For example, you might spend some time putting together a web site with affiliate advertising. It requires some up front time and effort, but after a while there is no need for you to put in a great deal of time. The money flows in with very little continued effort and oversight on your part.

Read Also: Top 17 Passive Income Ideas For Increasing Your Income

Passive income can also come from investments. Dividend stocks and bonds are popular income investments. You put your money in (or set up an automatic withdrawal), and you earn money from dividends or from interest.

There isn’t a whole lot you have to do beyond checking every so often to determine whether your income investments are performing as you like. The money comes in, but you aren’t doing much.

Transitioning into a position where passive income provides more of your earnings is a worthy goal, since it will leave you time to do the things that you want to do. Track your income, as you track your spending, and learn what you can do to improve your cash flow.

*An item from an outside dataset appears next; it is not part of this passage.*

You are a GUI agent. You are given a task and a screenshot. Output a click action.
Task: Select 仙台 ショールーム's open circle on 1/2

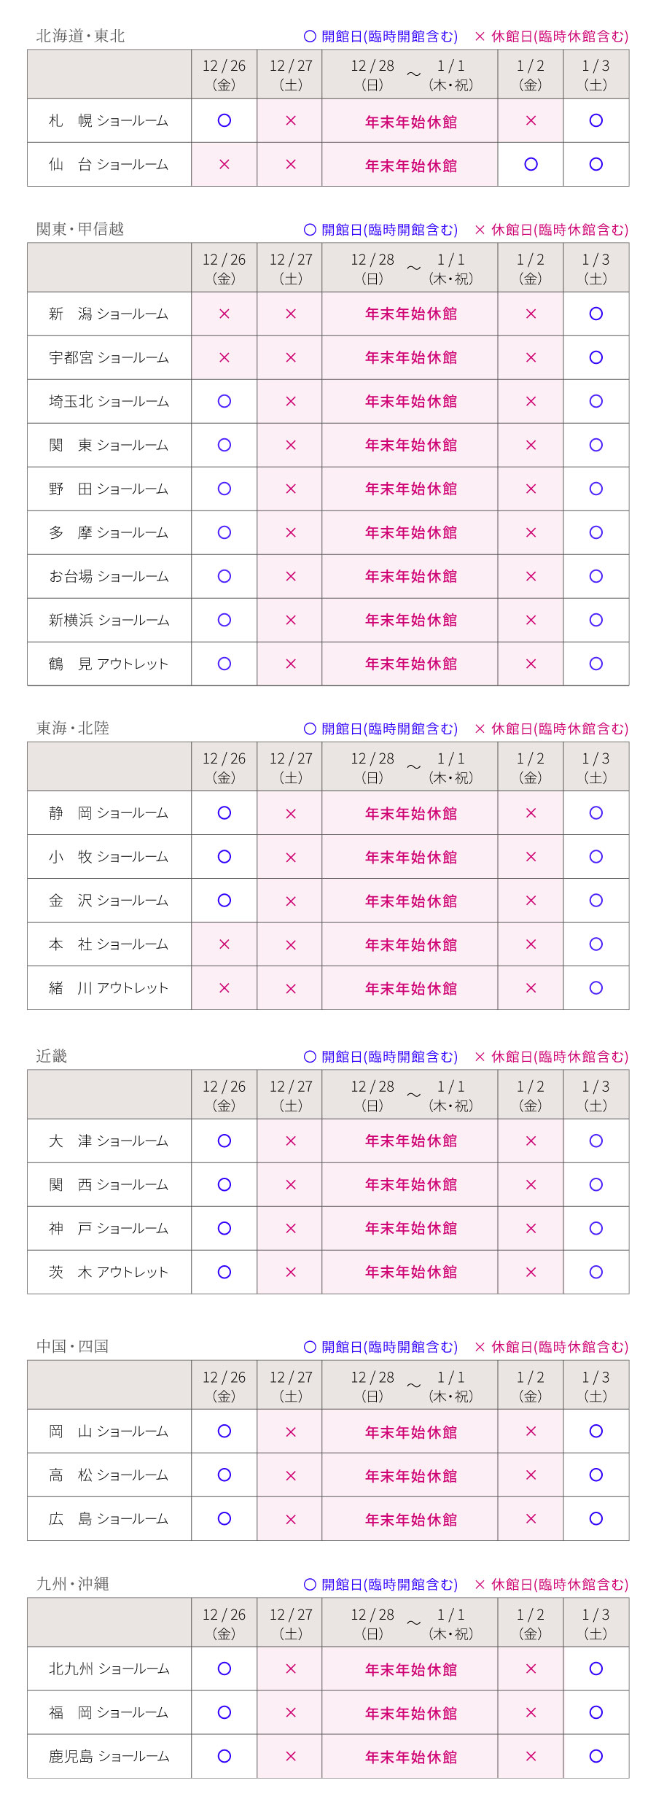[531, 165]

Examples of Passive Income

1. Interest Earned From Investments

Earning interest on investments is the original, and most powerful form of passive income. In fact, this is why contributing to a retirement account is so important throughout your career.

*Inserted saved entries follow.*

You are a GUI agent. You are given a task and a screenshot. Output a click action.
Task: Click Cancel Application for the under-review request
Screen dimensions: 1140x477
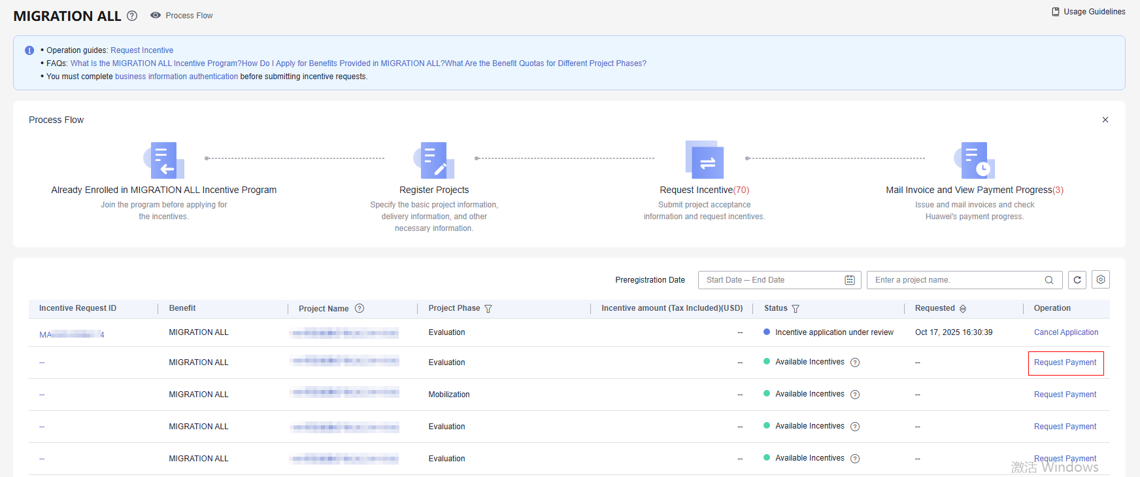tap(1066, 332)
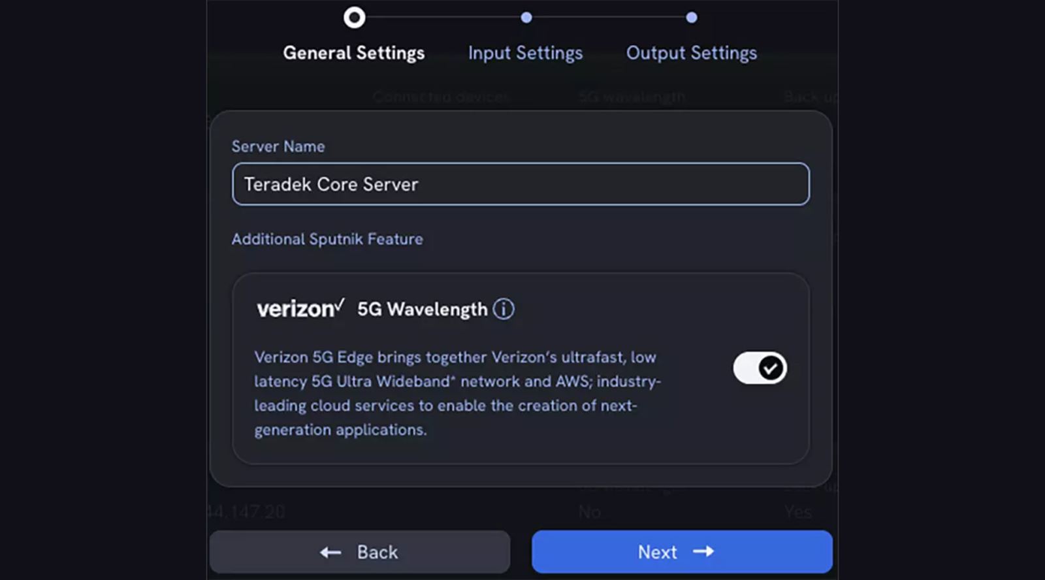This screenshot has height=580, width=1045.
Task: Select the Server Name text field
Action: (x=521, y=184)
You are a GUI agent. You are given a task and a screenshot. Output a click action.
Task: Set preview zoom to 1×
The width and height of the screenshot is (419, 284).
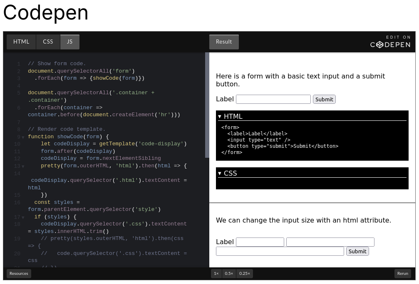pos(216,274)
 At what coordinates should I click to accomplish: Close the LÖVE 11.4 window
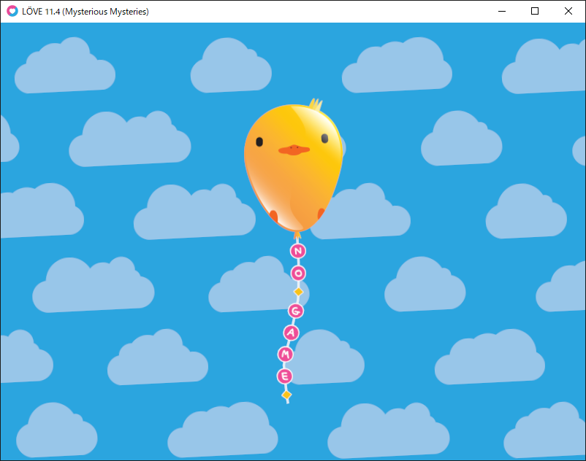pos(568,11)
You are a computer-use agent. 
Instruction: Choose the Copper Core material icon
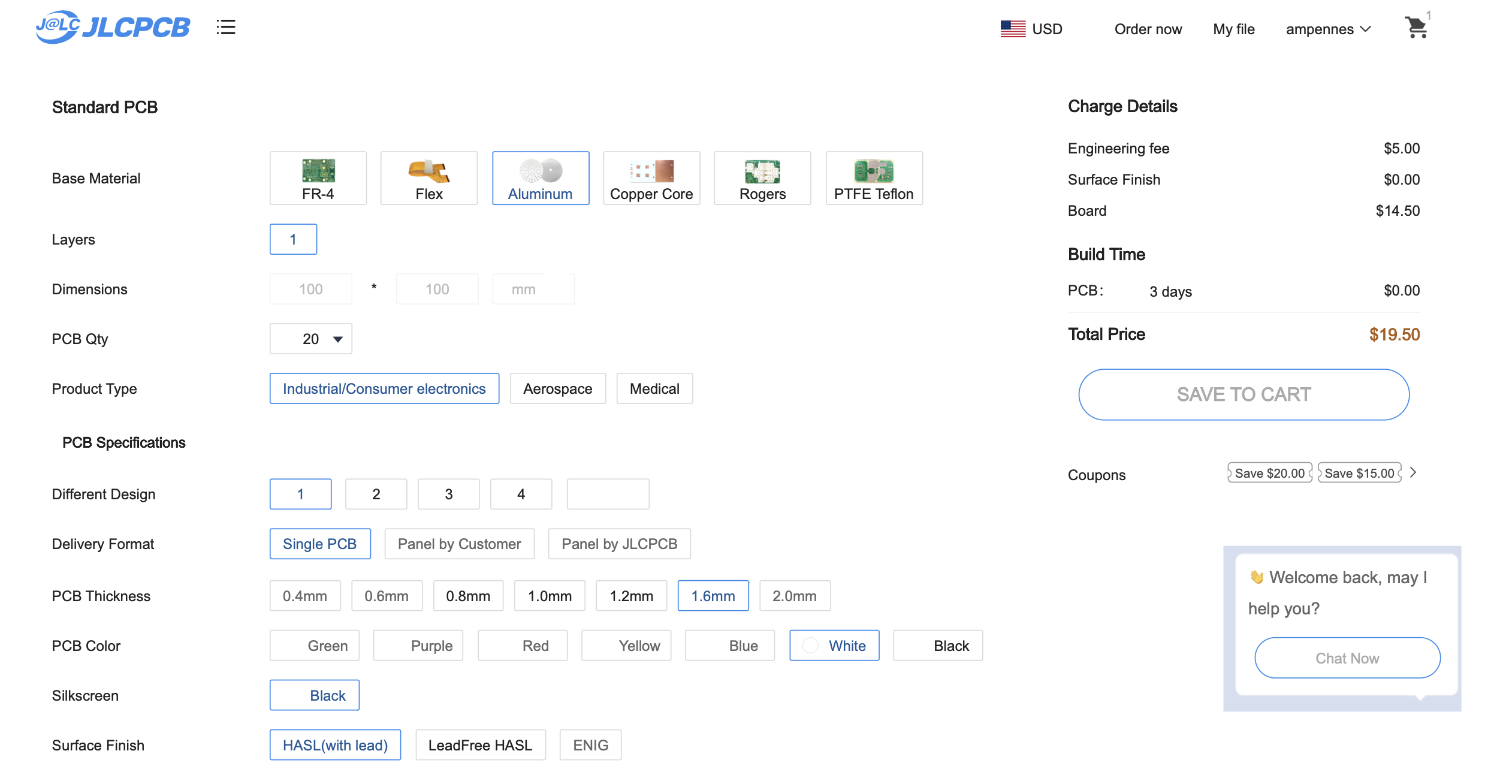click(651, 171)
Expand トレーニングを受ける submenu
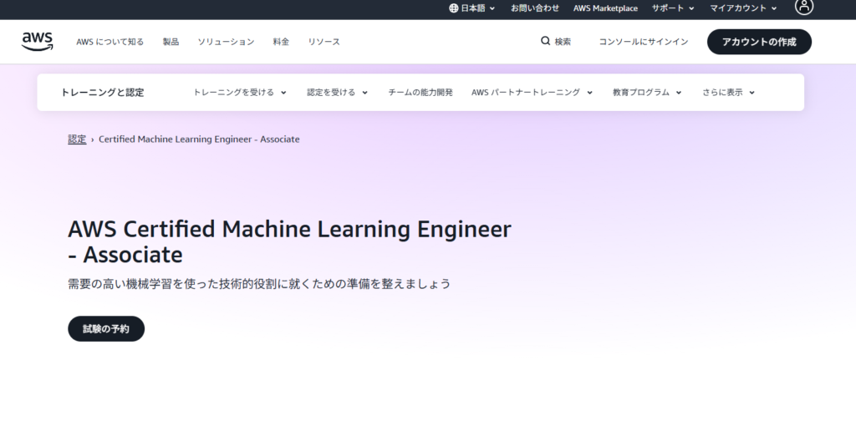 [240, 93]
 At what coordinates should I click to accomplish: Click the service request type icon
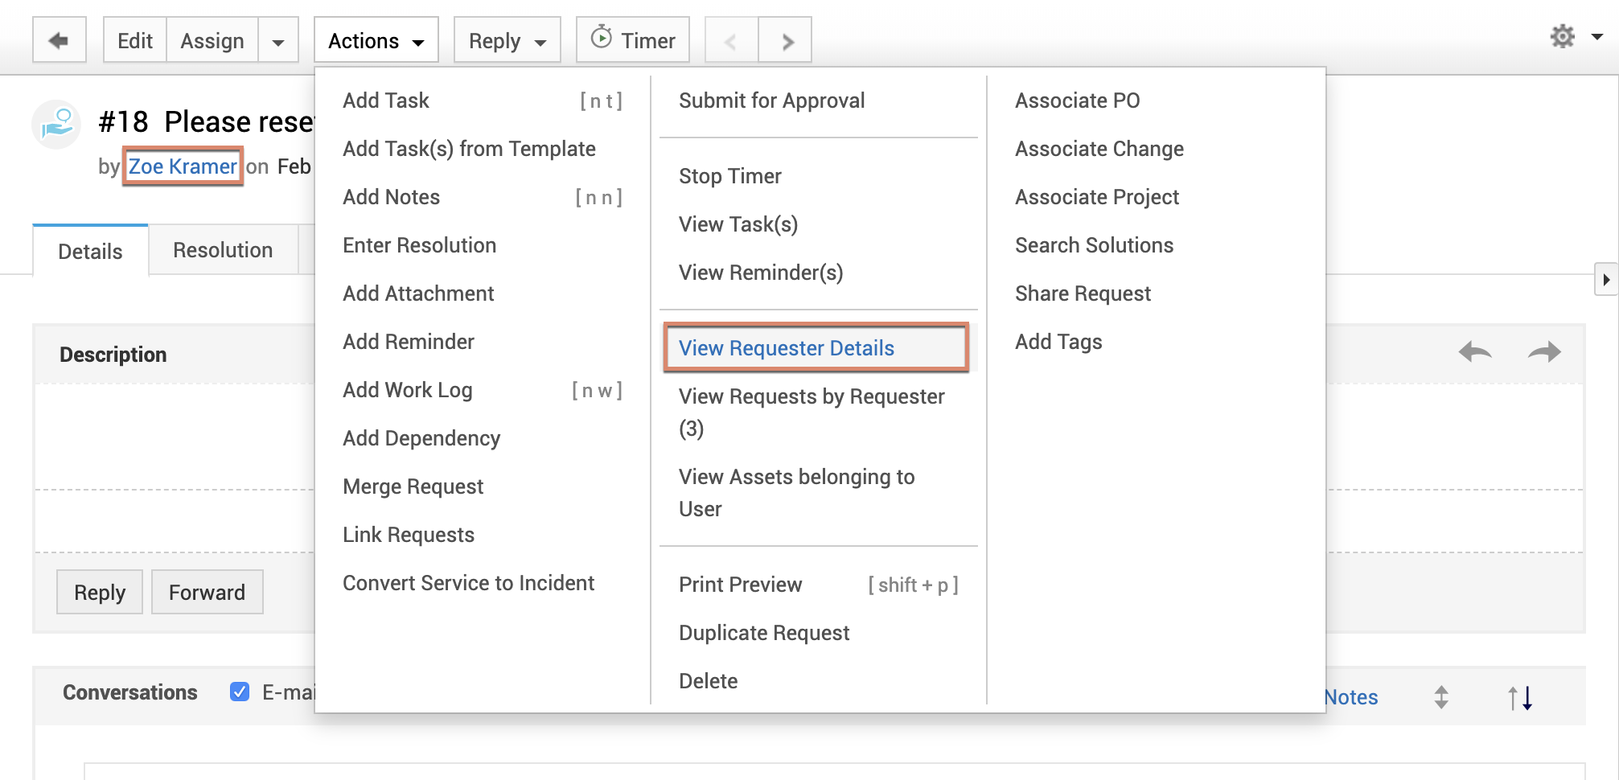coord(56,124)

If you can build up enough money in investments, you can live off the interest for the rest of your life.

For example, if you were to invest consistently, and aggressively enough to build up $5 million in your retirement portfolio, then your annual income — if you lived off the interest, alone — would be $500,000 at a 10% return.

That’s a bigger income than most people ever dream about. And you wouldn’t have to put in an ounce of extra effort in order to earn it. All that money would be a result of your disciplined investing throughout your life.

2. Affiliate Income

Affiliate income, it’s basically just money you receive as a referral commission when users click-through a specially-coded link on your website, and make a purchase. Thousands of companies offer affiliate commissions for their products or services, so the opportunities are endless here.

This is also one of the best ways to make money from a blog. If you build a large blog audience online, and monetize your site with relevant affiliate links, you can generate large amounts of affiliate income. And honestly, many people do.

3. Display Advertising

Another form of passive income is display advertising. This is along the same lines as affiliate income, because you need to have a website or blog that gets a large amount of monthly traffic in order to earn money this way.

That said, if you put in the work to build a website that gets tens of thousands or even hundreds of thousands of monthly pageviews, then you could make a great passive living with display ads.

Remember when we mentioned that some forms of passive income can take years of work in order to generate significant revenue? Well, this is one of them.

4. Rental Income

If you have the money to buy a rental property, you could spend years pulling in monthly rent checks as passive income. Now, this is one of the higher-risk forms of passive income, because it requires a large upfront investment, and if you can’t find a tenant to pay you rent, then you won’t make any money.

The other thing about rental income, is that you have to maintain the property; which, at times, can make rental income feel more like active income.

5. Online Course Sales And Info Products

We’ve already discussed affiliate marketing and display advertising, but the big winner for online passive income is course sales and info products.

In fact, many people make six -figures, or even seven-figures a year from this passive income stream, alone. The key to this, once again, is to build a large online audience — which, yes, can take years.

But, if you have an audience, and you launch a course that teaches a valuable skill, then you could easily make tens of thousands of dollars per month.

Why a Passive Income is Important

Passive income is important because your physical presence and effort isn’t continually required in order to make money. In essence, if you have a passive income stream, you can make money at all hours of the day, and every day of the year. So, whether you are sleeping, on vacation, or watching tv, you can still be making passive income.

But, here’s the thing, passive income, in most cases, takes years to build. Whether you are investing, building an online audience though a blog, or saving up the cash to buy a rental property, there is a lot of early — active — work that goes into generating passive income.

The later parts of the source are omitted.